**Task to carry out**
Pick out each line in the data below that contains the string "size", and copy those lines in full.

**Task input**
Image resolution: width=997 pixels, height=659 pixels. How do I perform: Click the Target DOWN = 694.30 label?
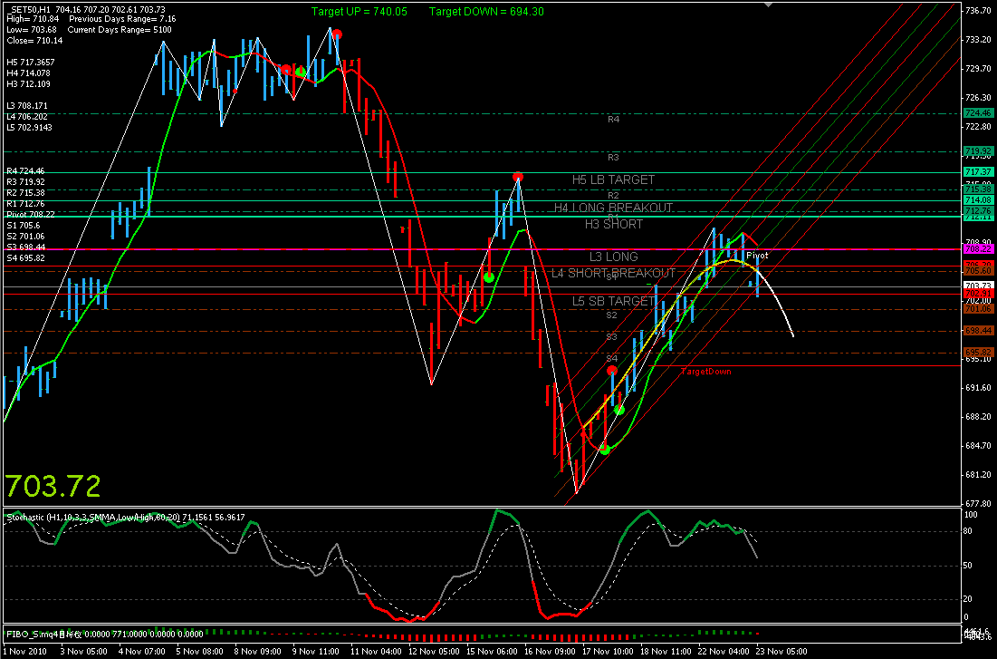click(486, 12)
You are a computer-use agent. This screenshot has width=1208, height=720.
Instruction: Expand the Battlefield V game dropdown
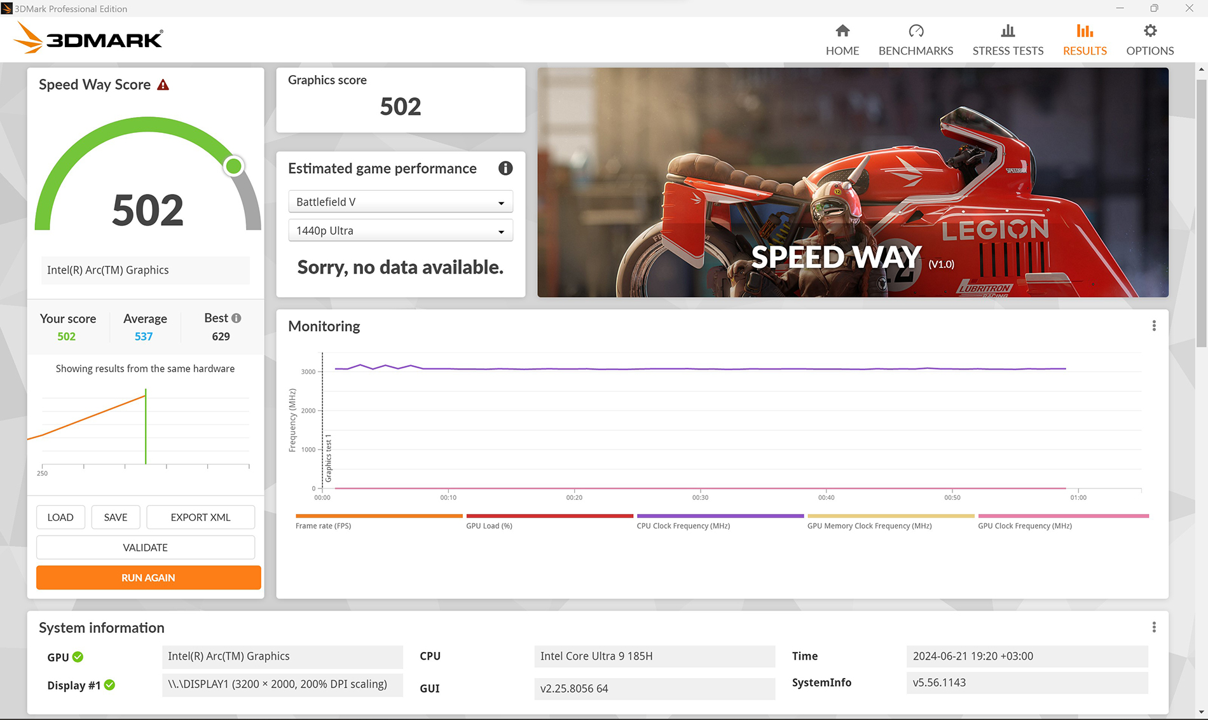[x=401, y=202]
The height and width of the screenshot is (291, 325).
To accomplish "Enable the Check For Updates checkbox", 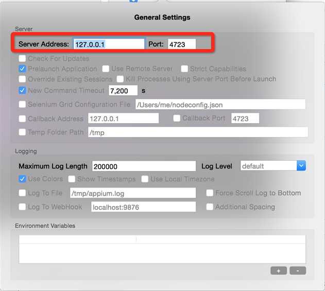I will click(x=22, y=58).
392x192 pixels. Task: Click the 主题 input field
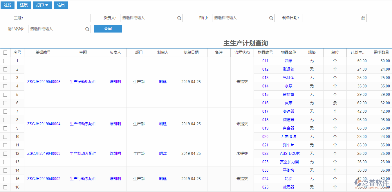[x=59, y=18]
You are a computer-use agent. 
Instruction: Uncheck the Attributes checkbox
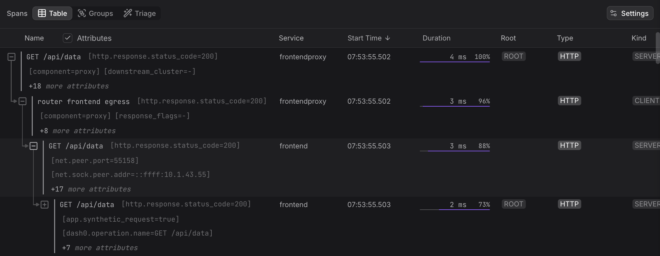tap(67, 38)
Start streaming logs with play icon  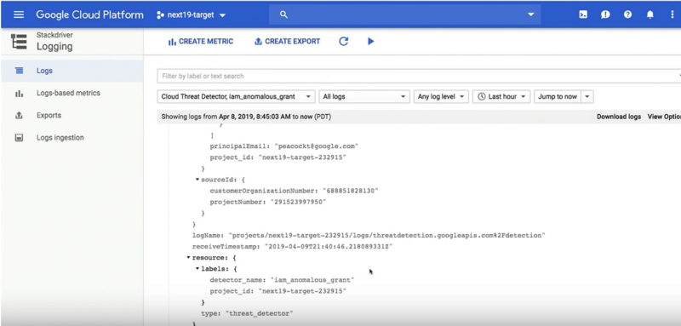point(370,41)
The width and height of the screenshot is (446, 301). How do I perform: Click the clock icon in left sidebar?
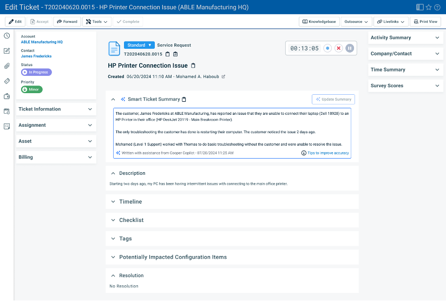7,36
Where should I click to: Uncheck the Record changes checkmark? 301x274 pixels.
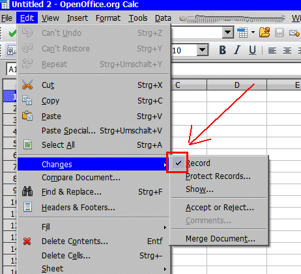pos(178,163)
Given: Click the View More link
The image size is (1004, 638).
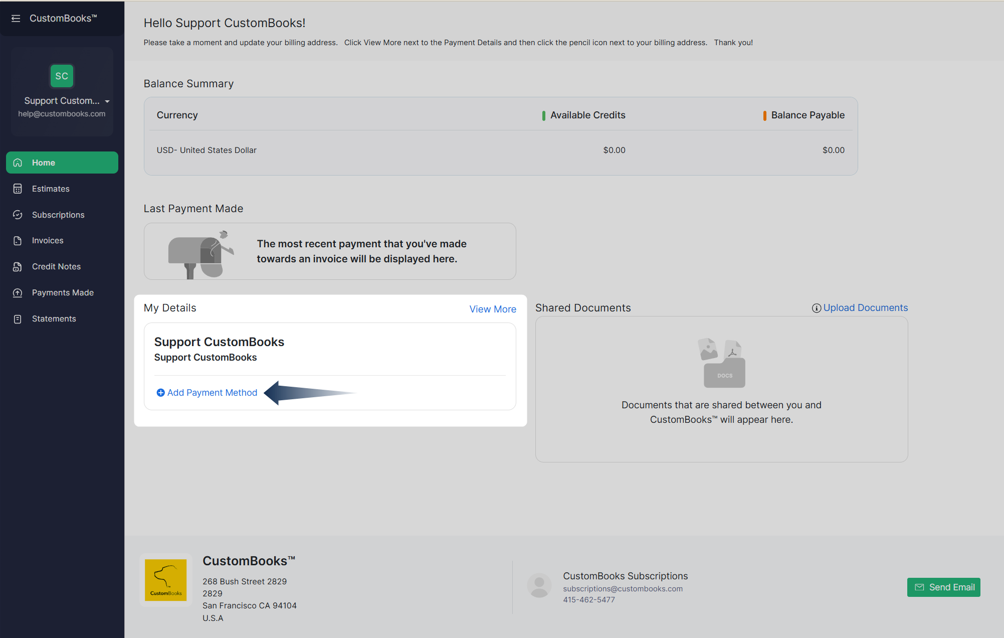Looking at the screenshot, I should click(492, 309).
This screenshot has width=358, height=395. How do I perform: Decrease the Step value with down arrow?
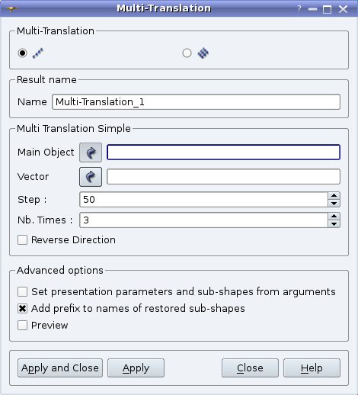pyautogui.click(x=334, y=204)
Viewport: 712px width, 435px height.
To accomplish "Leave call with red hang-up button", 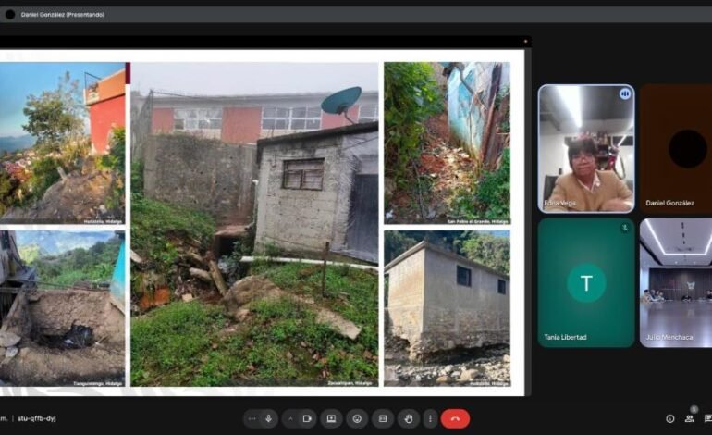I will tap(455, 419).
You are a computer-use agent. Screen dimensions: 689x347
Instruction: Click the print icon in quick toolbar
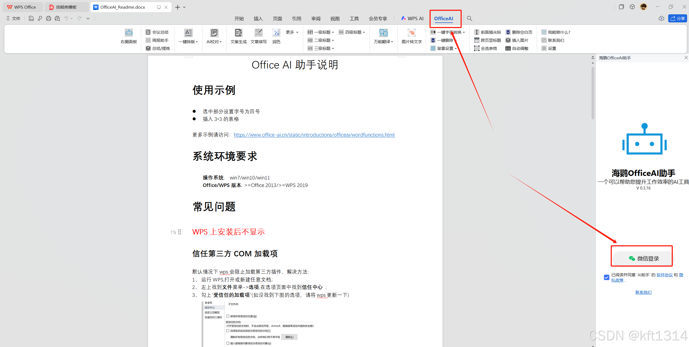click(49, 18)
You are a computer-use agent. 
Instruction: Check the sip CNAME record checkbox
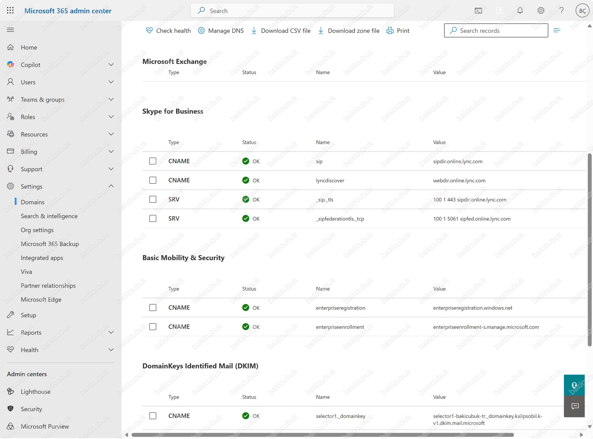click(x=153, y=161)
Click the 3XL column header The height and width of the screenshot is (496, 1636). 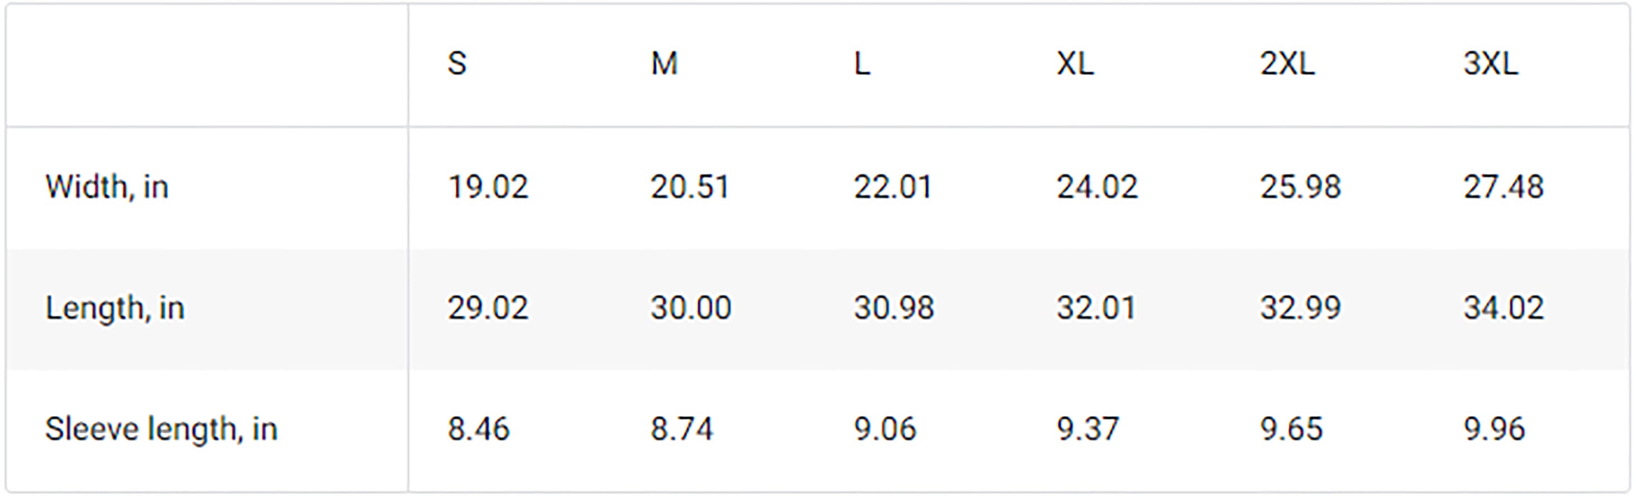pos(1491,64)
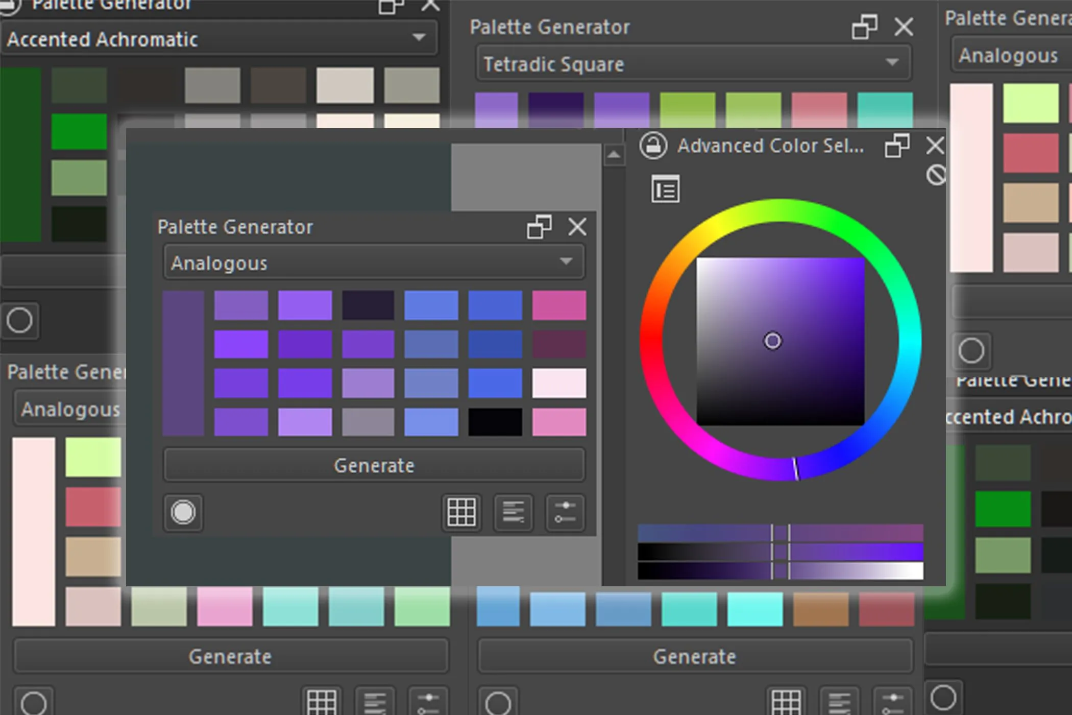
Task: Open the Accented Achromatic scheme dropdown
Action: click(218, 39)
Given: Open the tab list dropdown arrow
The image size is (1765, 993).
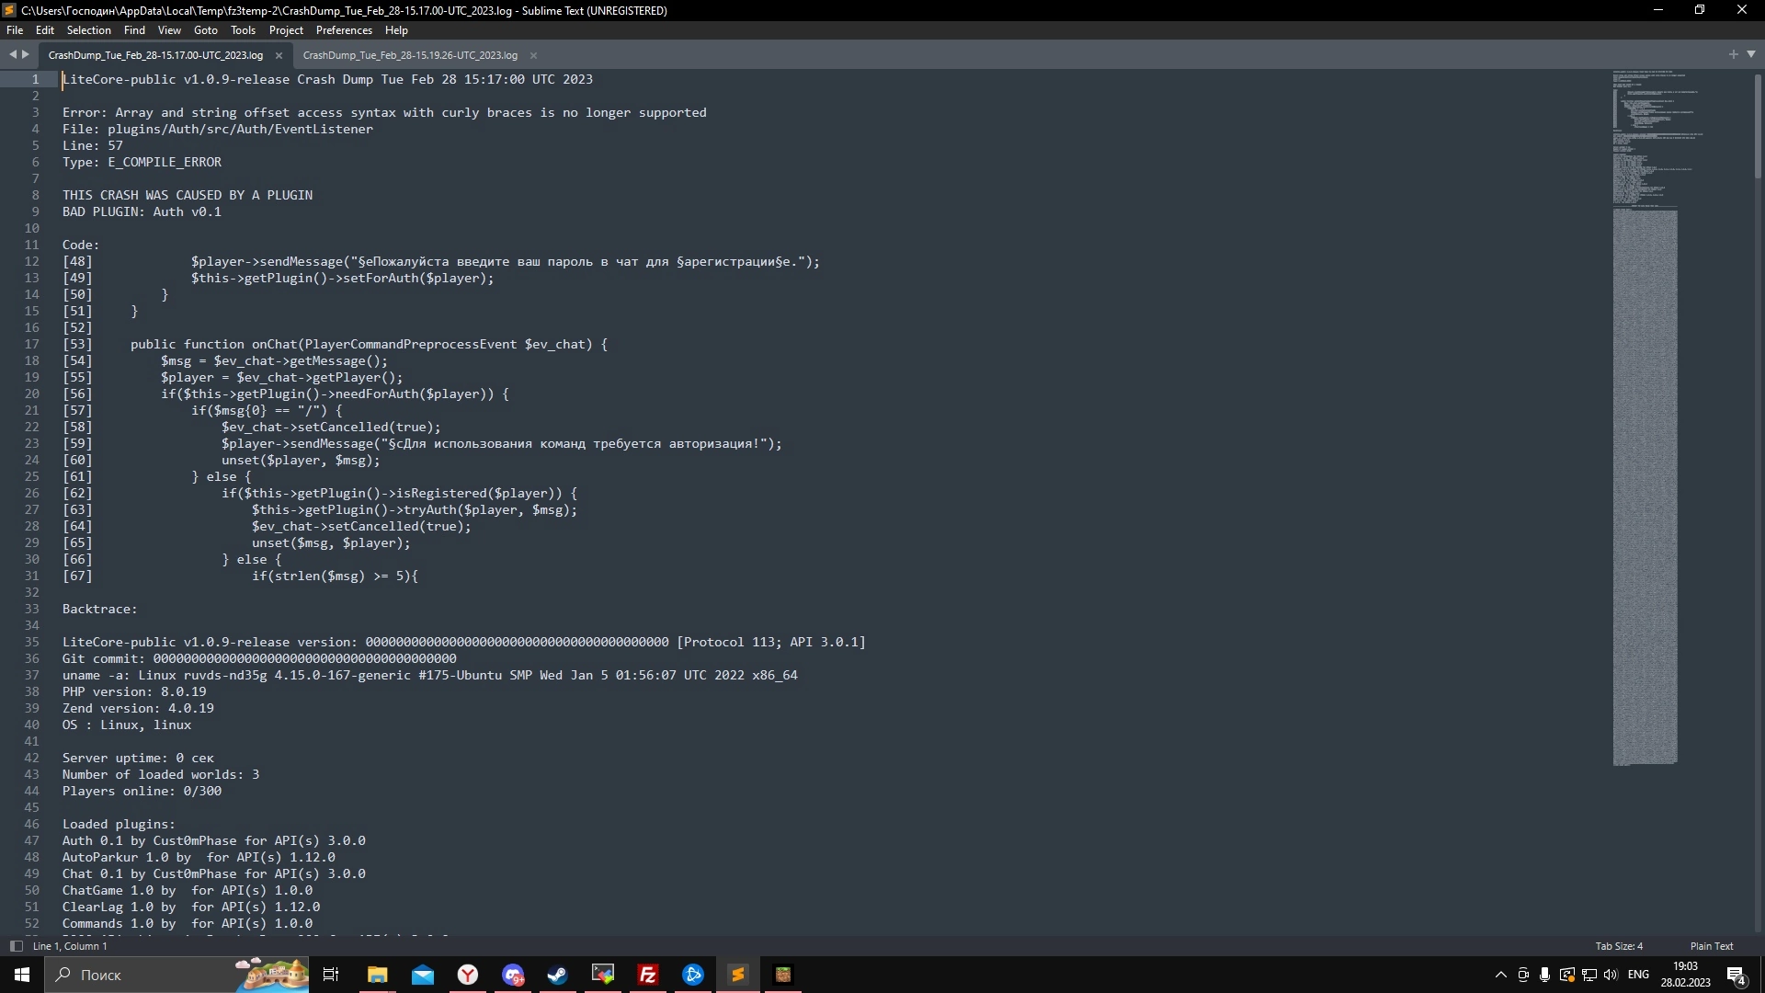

**Solution to the problem**
The image size is (1004, 638).
The image size is (1765, 993).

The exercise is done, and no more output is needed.